Lots of valid points here -- thanks for your thoughts. Let me clarify a few things.
Firstly, I'm also not completely happy with my own video. But I think it's always better to finish these things as best as one can before moving on. (Wombat -- glad you noticed the production value. A lot of work went into it even if the result was not to your liking.)
And yes, I totally expected it would offend some people. In fact, I hoped it would. Having a film banned is like a badge of honor, as far as I'm concerned. However, I did not set out to get it banned from the site. I posted it there without fanfare as I did here, and let people make what they would out of it. I don't care how people react to it, just that it gets seen (though my preference is a reaction of some kind, even negative). I know it's not for everybody.
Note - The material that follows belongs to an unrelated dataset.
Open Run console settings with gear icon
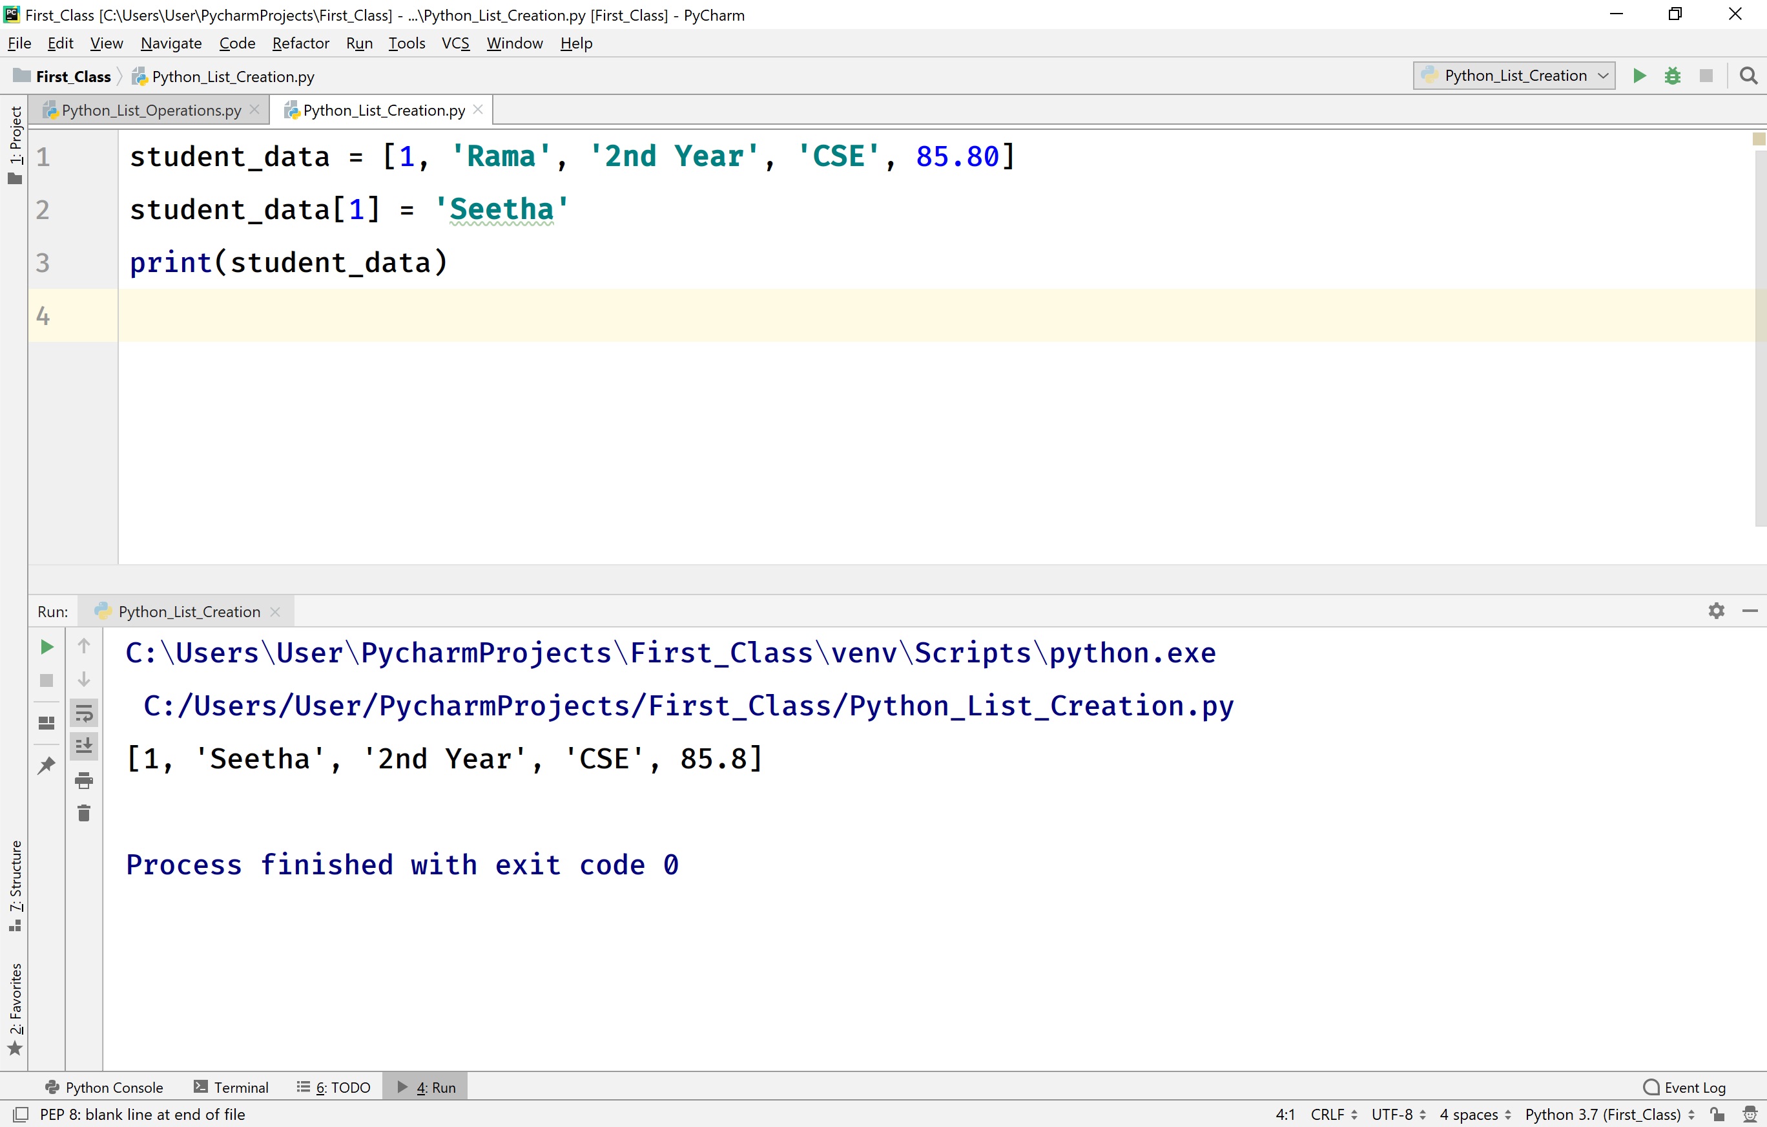Screen dimensions: 1767x1127 click(1716, 610)
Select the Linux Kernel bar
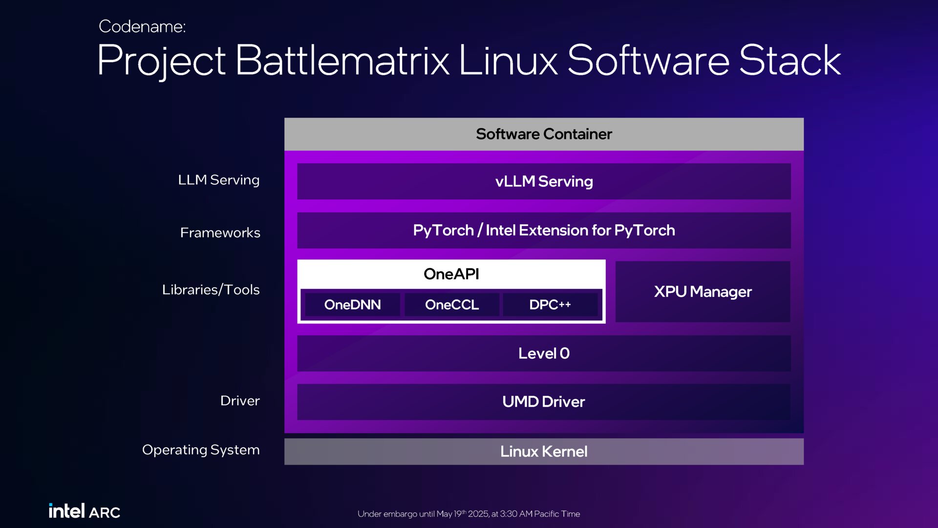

Zensteve, I only described the e-mail exchange as drama since the site's content cops seemed to want to create some where none need have existed. As I alluded to in my e-mail response, their most recent judge would probably not be allowed to show his own films on their site. I find that position to be hypocritical, which is one of the reasons I asked a long list of questions; if the woman who sent it to me was was honest about further discussion, she might have made at least token effort to respond. To me their approach demonstrates that their own censorship policies are unclear and inconsistently applied.
Plus, and this is a big point for me, the site promotes filmmaking. Censorship is the opposite of that kind of mission statement, and taking offense is all about personal taste. In running a public site that encourages artistic expression, I personally don't think banning anything (other than, for example, pure porn, real-life graphic violence, or blatant advertising) is a valid choice. Not liking a particular work is absolutely a valid choice, but a choice that should be left for individual users to decide. If you ban a work, you're basically being completely patronizing to your users, saying, in effect, that you know what's best for them. Is that honestly a defensible position these days?
I am not, by the way, averse to content warnings on films, or filter systems that utilize such markers to remove such content from search results. But people still must be allowed to decide what they want to see. (Anybody who thinks children are protected from offensive online content by banning it is deluded; only direct parental supervision is truly an effective filter.)
By the way, I don't have a ShootingPeople.org paid membership, but a free one. Not that it would have made a difference!
Thanks again for the thoughtful comments.